TEXT TO READ ▸
_____
United States District Court, E.D. Pennsylvania
Nov 17, 2021
CRIMINAL ACTION 19-635 (E.D. Pa. Nov. 17, 2021)

Opinion

CRIMINAL ACTION 19-635

11-17-2021

UNITED STATES OF AMERICA, v. JAMAR HUNTER


MEMORANDUM

Juan R. Sanchez Chief Judge

Jamar Hunter is charged with being a felon in possession of a firearm, in violation of 18 U.S.C. § 922(g). The Court previously granted Hunter's motion to suppress evidence of a firearm recovered during an unconstitutionally prolonged traffic stop. The Government now moves the Court to reconsider its ruling. The Government argues the Court misapplied Supreme Court precedent on the type of intrusions a police officer may make during a traffic stop to ensure their personal safety. Upon reconsideration, the Court finds it committed no errors of law or fact and will deny the motion.

BACKGROUND

The Court only summarizes the operative facts necessary for the Government's motion for reconsideration. The Court's findings of fact and conclusions of law are presented in the August 12, 2021, Memorandum Opinion.

On December 12, 2018, Jamar Hunter was driving on a local road towards Interstate 95 in Ridley Township, Pennsylvania with a passenger, Deshaun Davis. Pennsylvania State Trooper Galen Clemons observed Hunter commit several traffic code violations and pulled the vehicle over. Clemons collected documentation from the two men and asked basic questions about their travels before returning to his vehicle.

Clemons proceeded to review the two men's driver's license information, check for outstanding warrants, and confirm proof of insurance and vehicle registration. Trooper Clemons 1 then decided to take the extra step of checking the two men's criminal histories in two separate databases. The search revealed both Hunter and Davis were felons with significant criminal histories. Trooper Clemons returned to Hunter, ordered him to step out of his vehicle, and performed a Terry frisk that revealed a handgun tucked in his waistband. Trooper Clemons then handcuffed and arrested Hunter.

Trooper Clemons's reasons for performing these searches and the specifics of what he searched for are detailed in the Court's August 12, 2021, Memorandum Opinion.

On October 23, 2019, Jamar Hunter was charged with one count of being a felon in possession of a firearm, in violation of 18 U.S.C. § 922(g)(1). On February 10, 2020, Hunter filed a motion to suppress the firearm, and the Court held a suppression hearing on June 2, 2021. On August 12, 2021, the Court granted Hunter's motion and suppressed the firearm.

The Court first determined when Trooper Clemons completed, or should have completed, the tasks tied to the traffic stop, which is the so-called “Rodriguez moment.” The Court found the mission of the traffic stop was completed, or reasonably should have been completed, at the point immediately before Trooper Clemons decided to run a computerized criminal history check for Hunter and Davis. At this point, he should have issued a ticket or a warning to Hunter. His decision to run an additional check was made for further investigation into general criminal activity and therefore was not related to the objective of the stop. The seizure became unlawful at this point because Trooper Clemons also did not have reasonable suspicion to justify continuing the seizure to pursue such an investigation.
_____
TASKS ▸
a) Answer these about the court memorandum, one line each:
(i) On what date did Hunter file his motion to suppress the firearm?
(ii) What did Trooper Clemons find when he performed the Terry frisk?
(iii) Toward which highway was Hunter driving when he was pulled over?
b) Copy a passage from the court memorandum word for word, beginning at the words "Trooper Clemons's reasons" and stopping after the words "suppressed the firearm.".

INFORMATION PROVIDED ▸
_____
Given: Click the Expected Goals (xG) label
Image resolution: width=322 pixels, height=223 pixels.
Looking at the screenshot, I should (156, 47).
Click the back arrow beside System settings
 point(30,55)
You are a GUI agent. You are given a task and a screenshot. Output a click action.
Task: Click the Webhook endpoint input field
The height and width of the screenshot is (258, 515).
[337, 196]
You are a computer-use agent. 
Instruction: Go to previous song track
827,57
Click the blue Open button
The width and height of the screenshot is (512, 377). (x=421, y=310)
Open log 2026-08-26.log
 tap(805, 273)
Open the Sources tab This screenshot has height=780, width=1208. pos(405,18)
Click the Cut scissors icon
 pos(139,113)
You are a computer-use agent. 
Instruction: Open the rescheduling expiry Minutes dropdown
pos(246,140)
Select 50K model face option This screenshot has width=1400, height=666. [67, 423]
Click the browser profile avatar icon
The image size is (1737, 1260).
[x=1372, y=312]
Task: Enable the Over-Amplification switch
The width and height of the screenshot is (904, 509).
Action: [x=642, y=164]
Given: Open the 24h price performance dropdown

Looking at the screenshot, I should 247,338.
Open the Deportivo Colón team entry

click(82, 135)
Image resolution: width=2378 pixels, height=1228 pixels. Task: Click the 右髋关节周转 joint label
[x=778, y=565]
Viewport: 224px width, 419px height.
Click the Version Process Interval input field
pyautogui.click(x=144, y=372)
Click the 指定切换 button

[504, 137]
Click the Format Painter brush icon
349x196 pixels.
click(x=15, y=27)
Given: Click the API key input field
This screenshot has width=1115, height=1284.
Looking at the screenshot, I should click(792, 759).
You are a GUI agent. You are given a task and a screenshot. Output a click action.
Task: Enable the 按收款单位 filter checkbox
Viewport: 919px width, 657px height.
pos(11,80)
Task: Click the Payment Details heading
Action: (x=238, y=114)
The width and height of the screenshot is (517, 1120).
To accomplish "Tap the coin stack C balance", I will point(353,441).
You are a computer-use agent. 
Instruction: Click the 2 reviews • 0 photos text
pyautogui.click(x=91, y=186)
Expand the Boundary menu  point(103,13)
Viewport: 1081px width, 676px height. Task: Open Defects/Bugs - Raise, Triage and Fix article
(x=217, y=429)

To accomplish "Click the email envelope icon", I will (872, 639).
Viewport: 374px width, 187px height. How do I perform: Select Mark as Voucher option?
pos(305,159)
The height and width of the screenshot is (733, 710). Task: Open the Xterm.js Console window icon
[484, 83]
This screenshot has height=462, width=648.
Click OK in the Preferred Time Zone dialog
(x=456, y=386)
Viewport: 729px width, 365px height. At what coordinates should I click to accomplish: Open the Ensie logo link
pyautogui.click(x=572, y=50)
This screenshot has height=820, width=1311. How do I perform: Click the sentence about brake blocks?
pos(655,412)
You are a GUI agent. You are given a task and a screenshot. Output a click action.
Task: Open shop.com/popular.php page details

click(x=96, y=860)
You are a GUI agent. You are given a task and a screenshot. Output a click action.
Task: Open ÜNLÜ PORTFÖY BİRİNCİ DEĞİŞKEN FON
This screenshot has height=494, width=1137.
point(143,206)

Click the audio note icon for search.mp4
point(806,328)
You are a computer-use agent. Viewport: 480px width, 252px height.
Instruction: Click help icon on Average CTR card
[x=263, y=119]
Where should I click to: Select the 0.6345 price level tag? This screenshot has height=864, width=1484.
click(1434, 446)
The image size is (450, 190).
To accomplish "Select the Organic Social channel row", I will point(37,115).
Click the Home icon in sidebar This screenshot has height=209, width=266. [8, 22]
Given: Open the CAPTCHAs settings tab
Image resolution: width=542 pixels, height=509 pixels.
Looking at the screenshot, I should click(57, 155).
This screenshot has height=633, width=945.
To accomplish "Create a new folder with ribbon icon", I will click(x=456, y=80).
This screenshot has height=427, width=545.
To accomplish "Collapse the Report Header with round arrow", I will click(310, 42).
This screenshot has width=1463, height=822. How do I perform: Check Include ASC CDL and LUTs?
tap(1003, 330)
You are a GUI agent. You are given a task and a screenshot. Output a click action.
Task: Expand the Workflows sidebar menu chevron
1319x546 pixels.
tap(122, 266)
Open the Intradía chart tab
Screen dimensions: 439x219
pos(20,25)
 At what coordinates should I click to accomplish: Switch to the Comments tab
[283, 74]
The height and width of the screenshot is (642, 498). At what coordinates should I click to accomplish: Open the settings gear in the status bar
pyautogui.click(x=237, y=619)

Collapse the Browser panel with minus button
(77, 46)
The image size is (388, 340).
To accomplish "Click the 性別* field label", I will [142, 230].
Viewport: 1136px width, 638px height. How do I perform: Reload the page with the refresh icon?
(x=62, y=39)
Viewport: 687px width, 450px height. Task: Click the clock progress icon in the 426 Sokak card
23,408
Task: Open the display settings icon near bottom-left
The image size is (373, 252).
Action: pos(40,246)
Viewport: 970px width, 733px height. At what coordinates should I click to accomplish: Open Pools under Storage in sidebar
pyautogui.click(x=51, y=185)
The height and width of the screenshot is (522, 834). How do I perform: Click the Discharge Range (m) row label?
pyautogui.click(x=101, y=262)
_____
ANSWERS FOR THE TASKS ▸
a)
(i) February 10, 2020
(ii) A handgun tucked in Hunter's waistband
(iii) Interstate 95

b)
Trooper Clemons's reasons for performing these searches and the specifics of what he searched for are detailed in the Court's August 12, 2021, Memorandum Opinion.

On October 23, 2019, Jamar Hunter was charged with one count of being a felon in possession of a firearm, in violation of 18 U.S.C. § 922(g)(1). On February 10, 2020, Hunter filed a motion to suppress the firearm, and the Court held a suppression hearing on June 2, 2021. On August 12, 2021, the Court granted Hunter's motion and suppressed the firearm.